«I cittadini svizzeri pagheranno il conto del G7 di Evian?». È la domanda che il consigliere nazionale Lorenzo Quadri (Lega) rivolge al Consiglio federale tramite un'interpellanza. Dal 15 al 17 giugno - ricorda Quadri - si terrà il G7 a Evian-les-Bains, in Francia ma in prossimità del confine svizzero. «È quindi scontato che molte proteste si svolgeranno su suolo svizzero, principalmente a Ginevra ma anche a Losanna». Le autorità locali interessate hanno lamentato la mancanza di coinvolgimento e di informazioni da parte francese, evidenzia il consigliere nazionale.
Violenze e vandalismi
«Nel 2003, in occasione del G8, sempre a Evian, gran parte delle proteste si spostò a Ginevra e Losanna, dove si svolsero manifestazioni di grande portata con 50.000 e 100.000 partecipanti. Si registrarono violenze, vandalismi, danni materiali, vetrine infrante, negozi saccheggiati e scontri con la polizia». Secondo Quadri, i costi per gestire la sicurezza in Svizzera durante lo svolgimento del G7 di quest'anno «si annunciano enormi. Si parla di circa 25 milioni di franchi, di cui 17,5 a carico di Ginevra e i restanti suddivisi tra i Cantoni Vaud e Vallese». La Confederazione - aggiunge il firmatario - sarebbe pronta ad assumersi l’80% di questi oneri. «Ciò significa che l’insieme dei contribuenti svizzeri dovrà farsi carico di una spesa di almeno 20 milioni di franchi perché la Francia organizza il G7 nelle vicinanze dei nostri confini».

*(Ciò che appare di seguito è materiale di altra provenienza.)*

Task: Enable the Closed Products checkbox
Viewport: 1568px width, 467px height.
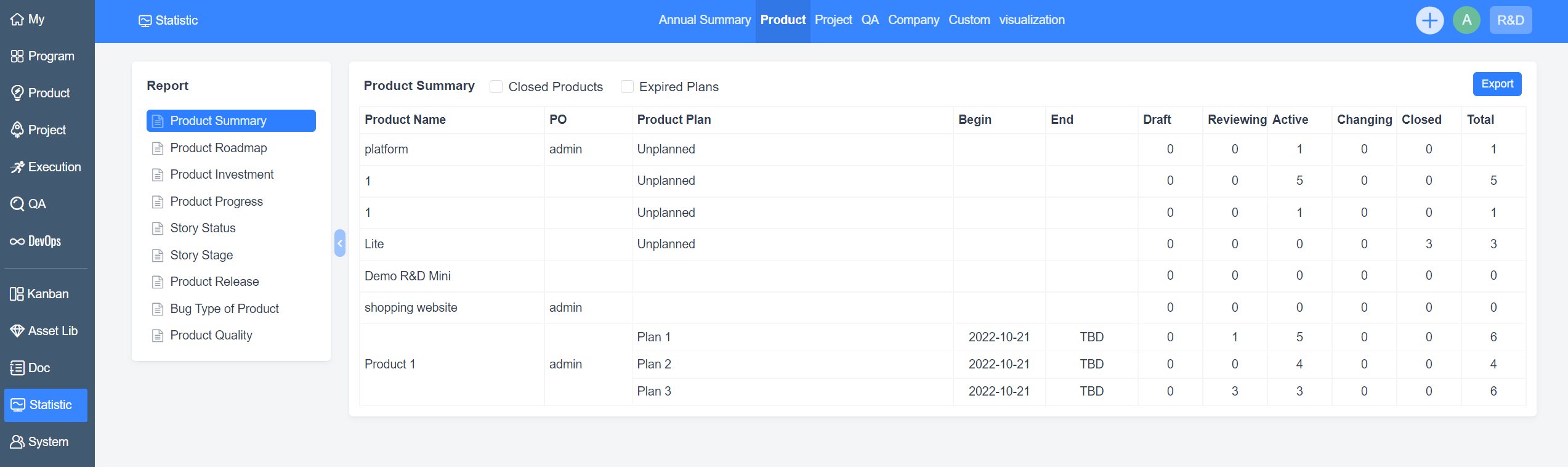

Le domande al Consiglio nazionale
Per queste ragioni Quadri rivolge una serie di domande al Consiglio federale.
- Come valuta il Consiglio federale il flusso di informazioni con la Francia in relazione al G7 di Evian-les-Bains?
- In quali tempi e con quali modalità le autorità svizzere sono state coinvolte?
- Come valuta i rischi su territorio elvetico a seguito delle scontate proteste contro il G7?
- Eventuali disordini importanti non costituirebbero la conferma che occorre vietare in Svizzera i movimenti «Antifa», come da richiesta della mozione 25.4602, che il CF invita però a respingere?
- Come intende il Consiglio federale recuperare dalla Francia i costi di cui la Confederazione si farà carico e che potrebbero superare i 20 milioni di franchi? Blocco dei ristorni dei frontalieri? Decurtazione dei contributi «di coesione» all’UE? Altro?